Consider a key differentiator of the UAE's retail market: the 'mall culture'. Soaring temperatures throughout half the year and larger-than-life 'destination' malls have made shopping at brick-and-mortar stores a preferred choice for many UAE residents and tourists. While the region enjoys world class supply chain infrastructure, there is still a preference for cash on delivery; touch and feel is preferred for many product categories; online purchase returns can often be difficult; and delivery times tend to be slower than in global, more mature markets. There is certainly ground to cover.
The answer for a successful regional strategy appears to lie in the 'omni-channel' model, with the vendor offering both traditional and e-commerce based shopping channels in a seamless fashion. The advantages of such a model are manifold: increased customer share of wallet, access to customer data and resultant analytics, access to a wider network of fulfilment centres and touch points, scalability and associated cost economies, to name a few.
The online channel itself can be a dedicated, customised one or a tie-up with an aggregator such as Namshi, Noon and Amazon.com. Such alliances may offer a head start to new entrants through lower fixed-cost, more efficient logistics, larger subscriber base and most importantly, availability of ready infrastructure.
The importance of omni-channel is evident from Emaar Malls' acquisition of online retail platform Namshi in 2017. Similarly, founder and chairman of Emaar Properties, Mohamed Alabbar, launched online retailer Noon.com in 2017. Other retail groups are also investing in dedicated online shopping channels. For instance, 2 of the largest grocery retailers in the UAE are developing fully integrated online shopping offerings. Another retail conglomerate has launched independent online stores for its major brand concepts.
While the ideal strategy is still a work in progress, 5 factors are key to a successful omni-channel strategy.
> Traffic: In brick and mortar nomenclature, "traffic = footfall = sales". In the initial stage, spending marketing dollars can help get the traffic to your website. Over time, however, the focus needs to shift from generating online traffic to actually monetising it.
> Cost: Costs can be optimised through targeted marketing, efficient logistics and strategic decisions around the development of the online platform. Also, closely tracking customer acquisition costs against the customer lifetime values will help in understanding financial outcome. Otherwise, the business will be looking at a state of perpetual 'cash burn'.
> Product mix: Certain product categories can have higher sale conversions and better margins.

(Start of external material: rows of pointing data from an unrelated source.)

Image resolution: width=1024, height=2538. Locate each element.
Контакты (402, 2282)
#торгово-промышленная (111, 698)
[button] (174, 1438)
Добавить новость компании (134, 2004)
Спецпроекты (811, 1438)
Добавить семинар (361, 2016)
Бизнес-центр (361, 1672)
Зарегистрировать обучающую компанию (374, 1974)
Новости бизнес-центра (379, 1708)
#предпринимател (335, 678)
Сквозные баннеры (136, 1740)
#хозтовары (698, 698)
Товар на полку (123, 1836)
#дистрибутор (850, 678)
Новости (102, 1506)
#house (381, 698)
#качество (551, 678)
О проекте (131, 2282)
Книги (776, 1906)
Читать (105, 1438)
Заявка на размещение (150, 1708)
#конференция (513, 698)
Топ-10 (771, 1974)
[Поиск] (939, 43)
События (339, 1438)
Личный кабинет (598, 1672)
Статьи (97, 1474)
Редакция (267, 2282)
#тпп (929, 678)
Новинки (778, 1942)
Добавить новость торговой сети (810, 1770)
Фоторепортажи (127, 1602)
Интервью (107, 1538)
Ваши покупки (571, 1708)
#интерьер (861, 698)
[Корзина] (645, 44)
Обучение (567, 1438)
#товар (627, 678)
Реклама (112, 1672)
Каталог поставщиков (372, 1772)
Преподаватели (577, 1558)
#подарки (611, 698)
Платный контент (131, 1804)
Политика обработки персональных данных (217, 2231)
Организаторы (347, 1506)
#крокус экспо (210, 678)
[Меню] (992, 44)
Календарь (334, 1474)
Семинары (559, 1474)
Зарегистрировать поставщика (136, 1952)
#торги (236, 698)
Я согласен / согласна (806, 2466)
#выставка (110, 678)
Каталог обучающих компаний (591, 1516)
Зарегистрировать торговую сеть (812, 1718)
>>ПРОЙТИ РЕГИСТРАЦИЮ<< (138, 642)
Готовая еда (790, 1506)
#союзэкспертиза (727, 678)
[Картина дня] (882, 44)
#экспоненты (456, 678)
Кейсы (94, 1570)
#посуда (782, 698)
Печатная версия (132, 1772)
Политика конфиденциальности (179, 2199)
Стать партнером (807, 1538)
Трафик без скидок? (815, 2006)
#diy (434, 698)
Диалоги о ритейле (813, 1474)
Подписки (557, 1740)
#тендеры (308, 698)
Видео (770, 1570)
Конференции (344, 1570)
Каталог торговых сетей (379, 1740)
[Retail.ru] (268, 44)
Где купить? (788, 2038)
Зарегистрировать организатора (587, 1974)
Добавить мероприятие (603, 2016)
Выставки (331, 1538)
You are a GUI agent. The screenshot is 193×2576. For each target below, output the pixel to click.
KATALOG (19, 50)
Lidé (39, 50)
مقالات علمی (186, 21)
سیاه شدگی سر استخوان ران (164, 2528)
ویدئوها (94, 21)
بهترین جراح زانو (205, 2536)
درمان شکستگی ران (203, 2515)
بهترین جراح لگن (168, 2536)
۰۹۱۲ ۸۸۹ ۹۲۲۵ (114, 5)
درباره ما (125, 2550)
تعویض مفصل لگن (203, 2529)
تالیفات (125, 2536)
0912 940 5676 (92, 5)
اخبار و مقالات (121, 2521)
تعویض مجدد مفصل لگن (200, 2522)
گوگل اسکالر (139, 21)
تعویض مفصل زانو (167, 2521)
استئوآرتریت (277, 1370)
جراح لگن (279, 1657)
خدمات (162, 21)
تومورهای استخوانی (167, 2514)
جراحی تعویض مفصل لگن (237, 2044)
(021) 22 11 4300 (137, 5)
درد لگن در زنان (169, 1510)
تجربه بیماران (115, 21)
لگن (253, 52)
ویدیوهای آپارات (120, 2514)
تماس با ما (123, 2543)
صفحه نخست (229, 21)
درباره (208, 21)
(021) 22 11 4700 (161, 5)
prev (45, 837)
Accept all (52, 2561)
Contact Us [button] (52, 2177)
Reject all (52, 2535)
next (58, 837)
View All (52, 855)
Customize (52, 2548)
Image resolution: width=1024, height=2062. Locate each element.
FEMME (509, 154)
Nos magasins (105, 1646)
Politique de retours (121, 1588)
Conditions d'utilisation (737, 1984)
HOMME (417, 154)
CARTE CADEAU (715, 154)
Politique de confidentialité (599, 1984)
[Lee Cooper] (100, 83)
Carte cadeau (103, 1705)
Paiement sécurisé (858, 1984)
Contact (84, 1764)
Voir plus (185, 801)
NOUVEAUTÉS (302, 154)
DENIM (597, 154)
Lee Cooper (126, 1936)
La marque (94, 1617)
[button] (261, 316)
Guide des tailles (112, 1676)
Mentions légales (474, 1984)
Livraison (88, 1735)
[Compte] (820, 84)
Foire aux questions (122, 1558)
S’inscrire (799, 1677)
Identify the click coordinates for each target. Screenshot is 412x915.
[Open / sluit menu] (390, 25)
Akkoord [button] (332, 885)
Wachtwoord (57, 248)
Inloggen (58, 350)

According to a KPMG report, fashion accessories, mobile phones, electronic items, women apparel and fragrances (in that order) are the most popular product categories for online purchase in the UAE.
> Loyalty programmes: Today's customer is online as well as offline. This makes it difficult to track buying behaviour across channels, a problem loyalty programmes can fix. Investing in comprehensive loyalty programmes and encouraging adoption from the onset can mean that your big data can provide reliable and actionable trends.
> Logistics: 'Reverse logistics' (handling the return of goods purchased) can be an important success factor for the business as ease of returns is a big buying decision criterion for customers.
The writer is partner and head of retail, KPMG Lower Gulf. Views expressed are his own and do not reflect the newspaper's policy.